An unusually loud crunching noise came from the undercover pavilion at Parkfield Primary on Tuesday morning as students from the junior grades joined together to break “crunchibel” records.

The annual Great Vegie Crunch is an initiative set up by Cancer Council WA under the Crunch&Sip program where primary school students simultaneously crunch on fresh vegetables to raise their ‘crunch-o-meters’ off the charts.

Celery, capsicum and carrot sticks were passed around to the students who gathered in the pavilion as they prepared to make the loudest crunch noise possible.

The Crunch&Sip app was used to measured the level of “crunchibels”, which saw the children crunch as loud as a crocodile.

Deputy principal Rachael Harper said Parkfield Primary was proud to be a Crunch and Sip school.
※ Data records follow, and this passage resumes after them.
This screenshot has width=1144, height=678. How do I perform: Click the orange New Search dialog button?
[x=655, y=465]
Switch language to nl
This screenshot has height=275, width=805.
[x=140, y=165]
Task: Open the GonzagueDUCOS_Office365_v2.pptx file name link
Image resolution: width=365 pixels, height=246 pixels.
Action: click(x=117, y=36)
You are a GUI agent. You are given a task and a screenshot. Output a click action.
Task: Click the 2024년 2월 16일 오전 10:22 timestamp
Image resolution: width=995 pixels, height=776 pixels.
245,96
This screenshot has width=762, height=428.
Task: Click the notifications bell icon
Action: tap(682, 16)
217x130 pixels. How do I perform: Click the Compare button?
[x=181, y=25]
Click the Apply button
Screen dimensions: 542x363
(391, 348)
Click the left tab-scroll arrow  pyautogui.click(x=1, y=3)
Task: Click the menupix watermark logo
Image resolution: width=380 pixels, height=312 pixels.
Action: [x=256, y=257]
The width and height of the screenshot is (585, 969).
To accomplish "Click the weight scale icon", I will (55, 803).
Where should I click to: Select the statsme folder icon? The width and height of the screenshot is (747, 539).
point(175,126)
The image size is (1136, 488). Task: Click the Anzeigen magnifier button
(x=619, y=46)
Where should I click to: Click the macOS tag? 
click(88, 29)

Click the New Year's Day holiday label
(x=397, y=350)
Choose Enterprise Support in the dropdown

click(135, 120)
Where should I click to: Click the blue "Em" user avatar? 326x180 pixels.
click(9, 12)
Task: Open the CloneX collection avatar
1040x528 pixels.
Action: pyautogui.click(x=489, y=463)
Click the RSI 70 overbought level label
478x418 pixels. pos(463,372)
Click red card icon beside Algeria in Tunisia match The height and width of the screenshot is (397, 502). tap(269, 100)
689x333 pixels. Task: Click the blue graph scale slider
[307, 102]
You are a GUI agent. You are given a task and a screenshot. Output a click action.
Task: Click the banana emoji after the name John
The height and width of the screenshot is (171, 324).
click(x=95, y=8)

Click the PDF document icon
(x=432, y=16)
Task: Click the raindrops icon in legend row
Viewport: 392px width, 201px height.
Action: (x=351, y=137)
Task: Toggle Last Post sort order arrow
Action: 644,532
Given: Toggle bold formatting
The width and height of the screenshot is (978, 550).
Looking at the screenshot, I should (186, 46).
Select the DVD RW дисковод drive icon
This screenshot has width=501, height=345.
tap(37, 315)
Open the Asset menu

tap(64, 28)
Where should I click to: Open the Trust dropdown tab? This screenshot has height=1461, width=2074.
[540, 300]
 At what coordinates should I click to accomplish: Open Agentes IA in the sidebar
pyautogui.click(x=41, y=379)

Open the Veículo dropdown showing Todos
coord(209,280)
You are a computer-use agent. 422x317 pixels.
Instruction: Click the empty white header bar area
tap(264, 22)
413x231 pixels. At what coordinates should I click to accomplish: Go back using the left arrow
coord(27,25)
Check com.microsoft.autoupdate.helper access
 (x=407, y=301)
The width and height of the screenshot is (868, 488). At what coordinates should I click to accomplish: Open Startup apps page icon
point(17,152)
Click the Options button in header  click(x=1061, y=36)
“We encourage our children to snack on fruit and/or veggies in the morning and drink water all day long,” Ms Harper said.

“Statistics have shown that only one in six WA kids eat enough veggies, so it’s important that we try to promote healthy eating whenever we can.”

Cancer Council WA schools nutrition coordinator Shannon Wright said the Crunch&Sip program was about establishing healthy eating habits early in children.

“Consuming vegetables and fruit not only helps to improve physical and mental performance, but it promotes long term health as well,” Ms Wright said.

Now in its 14th year, the Crunch&Sip program is a daily feature in 452 primary schools around WA.